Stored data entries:
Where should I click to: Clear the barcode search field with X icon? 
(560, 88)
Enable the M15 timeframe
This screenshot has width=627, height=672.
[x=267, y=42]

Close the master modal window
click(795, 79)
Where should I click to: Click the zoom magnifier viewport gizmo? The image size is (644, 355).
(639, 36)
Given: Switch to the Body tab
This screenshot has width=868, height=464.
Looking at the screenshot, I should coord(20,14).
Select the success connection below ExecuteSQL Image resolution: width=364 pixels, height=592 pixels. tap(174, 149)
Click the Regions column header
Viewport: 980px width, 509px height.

==

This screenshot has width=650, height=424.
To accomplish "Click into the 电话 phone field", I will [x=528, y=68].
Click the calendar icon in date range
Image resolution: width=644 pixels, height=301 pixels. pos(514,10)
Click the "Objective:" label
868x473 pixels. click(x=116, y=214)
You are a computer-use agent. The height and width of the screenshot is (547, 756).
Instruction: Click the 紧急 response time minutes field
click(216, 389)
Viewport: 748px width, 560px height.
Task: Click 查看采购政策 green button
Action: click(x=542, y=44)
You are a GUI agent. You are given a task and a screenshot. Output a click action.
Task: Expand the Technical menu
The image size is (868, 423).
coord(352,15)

Exercise prompt:
Find every line in the records that holds the word "agent", then state the count alone.

Task result:
2